TASK: Which dollar amounts appear in the long-term care essay below?

STUDY TEXT:
Democracy Journal

The Long Term Is Now

About a decade ago, my mother’s slow mental decline became too obvious for our family to deny. She continued to live at home with my father under increasingly difficult circumstances until she fell and broke her hip. In the hospital, it became clear that her mental impairment precluded physical rehabilitation and that institutional care was unavoidable.

This is a standard baby boomer’s saga, and what came next was not unusual either. I soon learned that long-term care for institutional residents was a big-ticket item. My parents lived in Connecticut, a high-cost state. The place we chose—a “continuum of care” facility with independent living at the top and a nursing home at the bottom—cost more than $100,000 per year for a semi-private room. (The national average at the time was about $70,000, and it has since risen to $78,000, according to a Metropolitan Life survey.)

Although I had spent much of my life studying public policy, I had no idea how long-term care was financed. I soon learned that Medicare paid for at most 100 days of rehabilitation (useless in my mother’s case) and that Medicaid required beneficiaries to “spend down” nearly all their assets. Private long-term care insurance policies were available, I learned, but my parents—along with most Americans who can afford them—had not purchased one. Fortunately they had lived below their means for decades and had accumulated substantial assets, which proved sufficient to see my mother through nearly five years of full-time care.

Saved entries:
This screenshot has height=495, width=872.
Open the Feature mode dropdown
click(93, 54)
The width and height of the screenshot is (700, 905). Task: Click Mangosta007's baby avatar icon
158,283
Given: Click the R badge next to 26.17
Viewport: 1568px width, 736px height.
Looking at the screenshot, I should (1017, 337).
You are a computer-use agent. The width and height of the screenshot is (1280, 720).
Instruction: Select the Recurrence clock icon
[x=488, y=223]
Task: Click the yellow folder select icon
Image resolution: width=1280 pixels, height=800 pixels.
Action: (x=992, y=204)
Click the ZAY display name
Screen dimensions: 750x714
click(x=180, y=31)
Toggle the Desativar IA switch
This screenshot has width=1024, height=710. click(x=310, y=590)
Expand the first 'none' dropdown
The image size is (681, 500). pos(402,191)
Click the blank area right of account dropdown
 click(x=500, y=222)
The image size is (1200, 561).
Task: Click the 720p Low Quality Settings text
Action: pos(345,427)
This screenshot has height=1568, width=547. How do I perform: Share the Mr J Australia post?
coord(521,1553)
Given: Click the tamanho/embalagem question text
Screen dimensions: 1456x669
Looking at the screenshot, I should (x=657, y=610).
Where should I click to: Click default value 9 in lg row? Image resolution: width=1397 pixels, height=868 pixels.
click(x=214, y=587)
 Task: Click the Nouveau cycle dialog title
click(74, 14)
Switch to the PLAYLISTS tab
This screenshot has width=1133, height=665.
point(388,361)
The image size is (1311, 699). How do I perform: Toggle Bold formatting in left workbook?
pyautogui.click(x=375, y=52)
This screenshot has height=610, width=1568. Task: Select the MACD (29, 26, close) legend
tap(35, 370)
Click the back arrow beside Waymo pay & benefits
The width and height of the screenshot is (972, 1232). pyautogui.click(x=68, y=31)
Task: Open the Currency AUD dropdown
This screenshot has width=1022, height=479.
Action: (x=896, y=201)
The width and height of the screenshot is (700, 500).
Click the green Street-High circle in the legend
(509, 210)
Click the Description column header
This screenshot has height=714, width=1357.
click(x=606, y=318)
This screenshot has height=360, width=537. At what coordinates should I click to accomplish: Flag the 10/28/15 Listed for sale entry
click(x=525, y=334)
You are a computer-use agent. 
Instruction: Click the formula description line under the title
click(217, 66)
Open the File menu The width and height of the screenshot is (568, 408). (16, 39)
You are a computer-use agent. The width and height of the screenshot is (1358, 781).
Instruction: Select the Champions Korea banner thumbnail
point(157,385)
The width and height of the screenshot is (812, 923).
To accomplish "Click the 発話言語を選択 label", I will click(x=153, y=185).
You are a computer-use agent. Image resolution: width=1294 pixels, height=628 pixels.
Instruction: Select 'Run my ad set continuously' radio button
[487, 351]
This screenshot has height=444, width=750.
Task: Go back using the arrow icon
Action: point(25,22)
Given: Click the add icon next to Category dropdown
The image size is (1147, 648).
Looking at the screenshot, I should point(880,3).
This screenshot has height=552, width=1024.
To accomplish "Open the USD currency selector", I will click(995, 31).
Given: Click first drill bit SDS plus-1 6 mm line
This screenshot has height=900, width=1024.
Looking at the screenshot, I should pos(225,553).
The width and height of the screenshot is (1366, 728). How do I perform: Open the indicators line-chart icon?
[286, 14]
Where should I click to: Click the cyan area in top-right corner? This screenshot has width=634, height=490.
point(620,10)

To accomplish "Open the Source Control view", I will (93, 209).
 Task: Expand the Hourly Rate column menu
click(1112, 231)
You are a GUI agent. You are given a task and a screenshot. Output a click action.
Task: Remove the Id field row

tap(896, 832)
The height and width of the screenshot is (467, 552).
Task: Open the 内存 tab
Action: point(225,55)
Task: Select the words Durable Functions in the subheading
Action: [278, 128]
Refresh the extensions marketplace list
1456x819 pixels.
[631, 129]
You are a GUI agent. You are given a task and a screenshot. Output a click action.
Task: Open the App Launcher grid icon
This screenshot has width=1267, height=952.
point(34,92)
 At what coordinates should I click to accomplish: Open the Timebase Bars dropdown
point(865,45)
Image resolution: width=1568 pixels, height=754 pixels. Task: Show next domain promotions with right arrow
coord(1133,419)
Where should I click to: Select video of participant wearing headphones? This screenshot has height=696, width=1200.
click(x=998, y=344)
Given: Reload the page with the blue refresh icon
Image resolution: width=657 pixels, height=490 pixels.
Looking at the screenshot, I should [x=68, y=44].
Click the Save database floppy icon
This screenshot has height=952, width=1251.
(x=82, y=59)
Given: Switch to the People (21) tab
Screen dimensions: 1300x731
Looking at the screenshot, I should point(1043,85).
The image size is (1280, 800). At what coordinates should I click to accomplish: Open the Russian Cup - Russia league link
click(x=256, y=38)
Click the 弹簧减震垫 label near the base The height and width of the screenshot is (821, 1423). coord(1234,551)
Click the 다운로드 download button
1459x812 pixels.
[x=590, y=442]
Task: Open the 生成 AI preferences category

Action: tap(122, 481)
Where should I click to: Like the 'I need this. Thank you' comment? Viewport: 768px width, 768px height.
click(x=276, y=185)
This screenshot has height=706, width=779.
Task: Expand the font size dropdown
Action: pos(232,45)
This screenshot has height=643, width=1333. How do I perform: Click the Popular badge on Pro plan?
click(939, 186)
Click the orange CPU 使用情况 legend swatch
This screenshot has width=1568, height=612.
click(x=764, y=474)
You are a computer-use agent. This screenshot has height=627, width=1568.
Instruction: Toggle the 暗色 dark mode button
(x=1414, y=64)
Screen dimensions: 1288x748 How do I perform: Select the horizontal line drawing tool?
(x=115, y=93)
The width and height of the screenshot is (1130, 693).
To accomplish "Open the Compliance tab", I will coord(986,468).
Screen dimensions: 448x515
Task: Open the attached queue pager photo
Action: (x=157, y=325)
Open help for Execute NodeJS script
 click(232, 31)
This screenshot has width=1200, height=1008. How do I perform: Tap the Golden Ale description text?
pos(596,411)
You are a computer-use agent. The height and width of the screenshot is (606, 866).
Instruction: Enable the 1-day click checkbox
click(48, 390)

FINISHED EXERCISE: $100,000, $70,000, $78,000